# REQUIREMENT
Continue the passage about allocating water pollution discharge permits among Chinese provinces, starting after its final sentence.

# EXCERPT TO READ
......

The difference between the reduction rates from the allocation scheme that considers emission history and the one that does not is presented in Figure 5b. The Chinese government’s reduction plan usually considers each province’s economy and uses a uniform reduction rate [6,7]. Figure 5b shows that the reduction rate from our proposed method differs from the country plan. Let’s take Jilin and Zhejiang province in northeastern China as an example. As an industrial base for the time period 2000–2015, Jilin has a COD emission percentage increase of approximately 4.9% to 5.3% every year. Compared to Zhejiang’ reduction rate, the country plan allocates a smaller reduction rate to Jilin.

Figure 6a shows the difference in terms of emission amount from allocation schemes that do and do not take the emission history of the provinces and the country plan. By comparing the reduction rate of the current and historical scenarios, the government can approximate the historical responsibility of each region and determine whether each region’s rate of discharge should decrease or not. We took Guangdong, Guangxi, Ningxia, and Jiangsu as representative provinces for deeper analysis because these provinces’ allocations from these schemes differ greatly. Guangdong is a developed province and Guangxi is an underdeveloped province. According to the “Sustainable Cities in China”, 2016 report, these two provinces’ capital cities have severe water pollution problems which are affecting their sustainable development. However, under the country plan, both them do not have high COD reduction rates.

Ningxia, in the western part of China, is one of the most water-scarce provinces [36]. The population of this province is low, therefore the discharge quota should be low and the reduction rate should be higher because the region does not have large assimilation capacity. However, the country plan only considers the GDP and assigns a very low reduction rate to this region. On the other hand, the Jiangsu Province is one of the most developed provinces, known for high industrial output. In 2007, the province had a serious water pollution incident [37]. With its recent rapid development, the province currently emits a huge amount of wastewater [38,39]. Considering this, the method we proposed allocated a lower emission permit to this province.

The proposed way of allocating emission permits could improve water quality, while providing equal development opportunities to the different regions. In addition, the proposed method can improve each province’s economic development potential as well as environmental quality. The proposed discharge permit allocation scheme should be complemented by building an effective emissions trading market to achieve even greater redistribution of total water pollution permits.

......

# DATA BLOCK
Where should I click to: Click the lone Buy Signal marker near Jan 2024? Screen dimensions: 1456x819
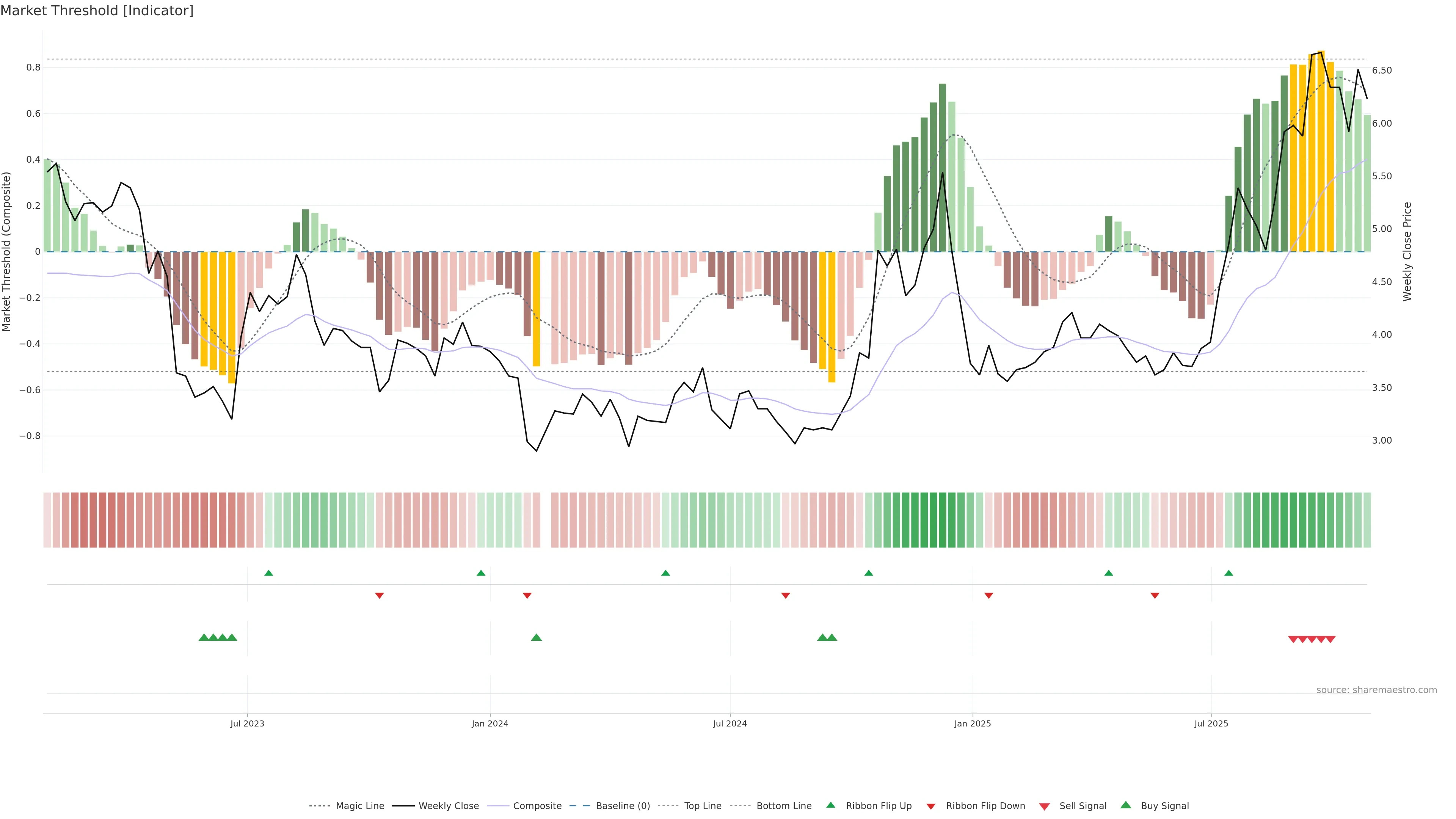pyautogui.click(x=537, y=637)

......

# ANSWER TO THIS TASK
4. Conclusions

When allocating wastewater discharge permits, only considering each region’s current socioeconomic and environmental status is unfair because some regions have historically enjoyed low-cost pollution. This paper uses a new framework which considers each province’s economic, social, and environmental status together with emission history, to allocate China’s total COD discharge permits among its 30 provinces.

The main conclusions extracted from the results of this study are the following. (1) Most western regions with poor economic status, such as Yunnan, Sichuan, and Guizhou, have small emission reductions, which means these provinces will be given higher discharge limits. (2) Industrial provinces, such as Jiangsu, Shandong, Guangdong, Liaoning, and Zhejiang, will be allocated high emission reduction rates. This is a way makes these provinces take responsibility for their high emissions in the past. (3) The economically developed provinces, such as Beijing, Tianjin, and Shanghai, should cut their emissions even further. Because these provinces have the higher economic capacity, making cuts can be affordable for them.

There is still much research needed in this area, for example, identifying a finer scale (province-basin level) for water pollution permit distribution that is relevant to each province’s water quality situation. In the future, our methodologies could also be applied to other wastewater discharges pollutants (for example N, P, BOD, or TOC).

Overall, we hope that this research provides valuable insights that can help the country’s policy-makers make sustainable, efficient, and fair emission reduction decisions.